I spent ages trying to figure out if it was the right thing to do, to release a song like this. It’s a trick. It lures you into a false sense of security and then hits you in the guts with the dark side of the story. But I just couldn’t bring myself to edit out the hard bits, cause that’s all of us right? There’s good parts and hard parts. Parts of the story that are easy to share and parts that take a bit of time to tell.
I love a Hollywood ending as much as anyone else, but I want the truth more than I want a a cold hard glossy version of life. And if I ask that from other people how could I not give it to you Martha?

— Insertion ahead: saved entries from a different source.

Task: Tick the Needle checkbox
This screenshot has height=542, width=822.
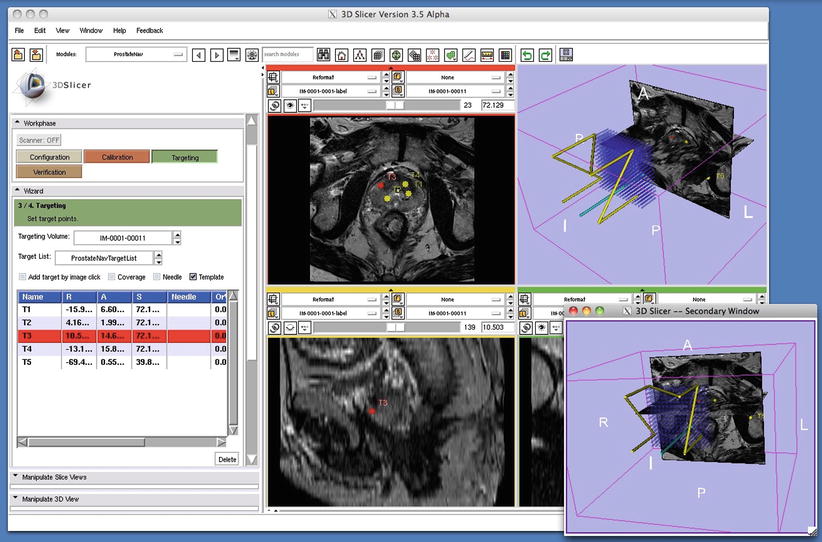Action: click(156, 277)
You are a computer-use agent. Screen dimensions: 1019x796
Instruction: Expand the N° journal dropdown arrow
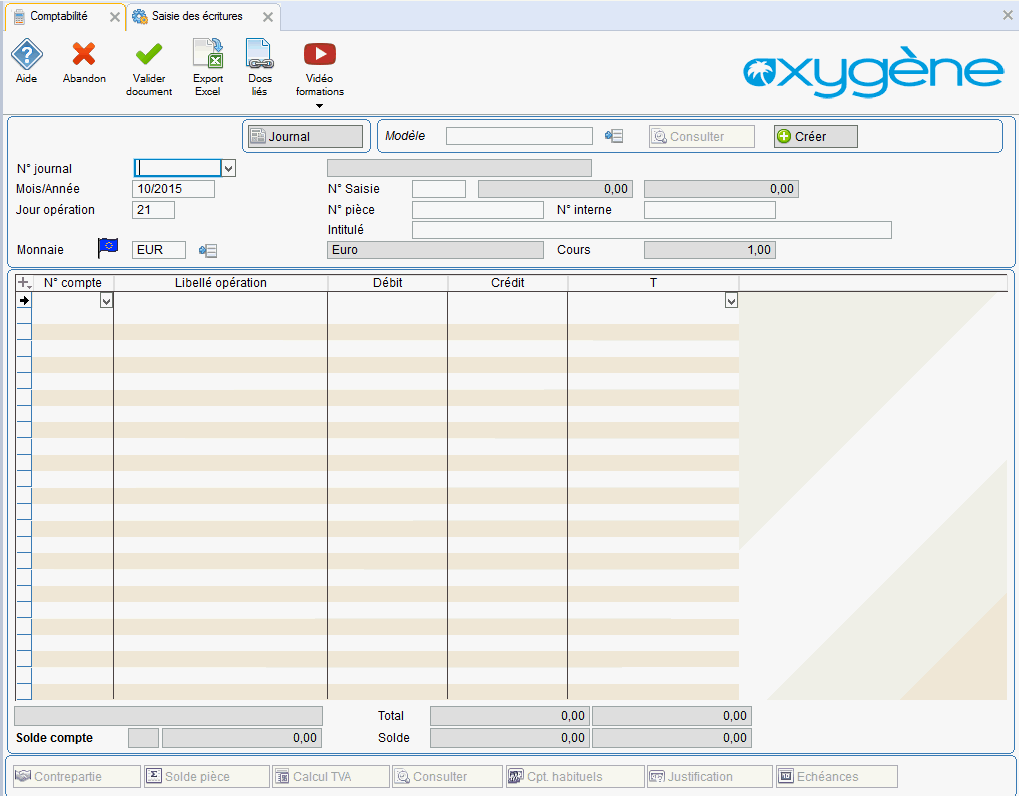click(x=228, y=169)
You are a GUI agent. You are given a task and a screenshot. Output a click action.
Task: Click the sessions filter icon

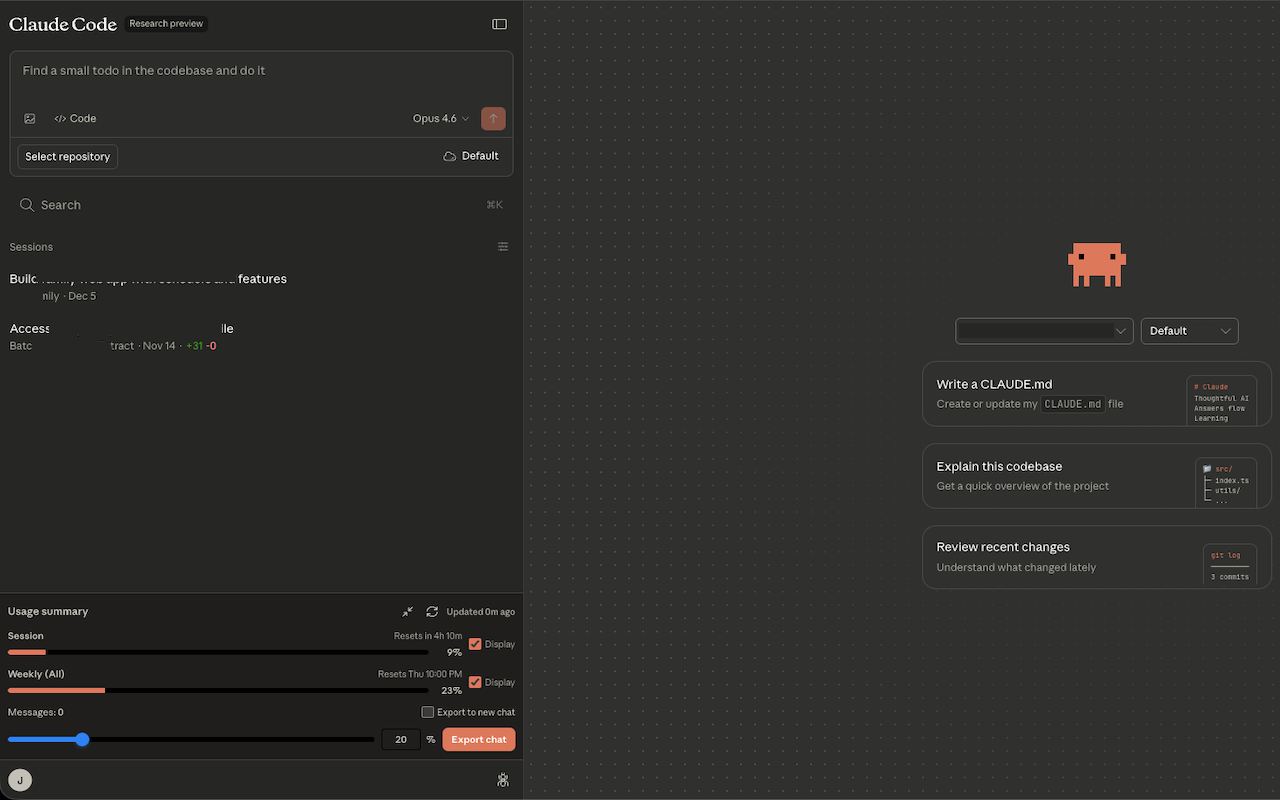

So the hard parts had to stay in, as painful and uncomfortable as they are.
Martha
Words and music by Tina Boonstra
Have I told you about Martha?
You would talk for hours if you met her
I used to see her every Tuesday
Walking to the park for the fresh air
She sitting on her bench in the sunshine,
Taking in the bird and the flowers
She's all alone but she don’t mind, no she don’t mind.
She’s always telling me
Keep your head up, keep your head up girl, this is a mad, mad world
You think you’ve seen it all, but let me tell you’ve seen nothing
So don’t go hiding what’s inside it was made for something
Sometimes I walk down to meet her
Listen to her stories from ward seven
40 years is a long time
Her working hands are vintage brown leather
She laughs ‘till she cries about fat Tom
Proposing three times in his nightgown
And the day that she left Knysna with sister
What a bittersweet feeling to leave home
One day she looks at me softly
Tears filling up her golden brown eyes
'It’s three years today I lost her
My sister, my heart oh the light of my life’
‘My dad he worked with his brothers
On Mondays they’d play cards in the kitchen
Talking and drinking with each other
And after they’d take turns on my sister.
I watched her cry through the keyhole, and every Tuesday I would beg her to leave home
She’d never listen, she’d just hold me close and say, ‘One day you’ll understand that I could never go’
So keep your head up, and you promise me that when this is over you and me are gonna really live’
I'm glad you left in some of the difficult parts of the story. It's a beautiful story of real friendship. And sometimes the best of us have a dark past that has made us who we are. It's even more important to tell those stories after we have found healing through Jesus, so that people can know that they can find healing too. Moreover, people need to hear real stories.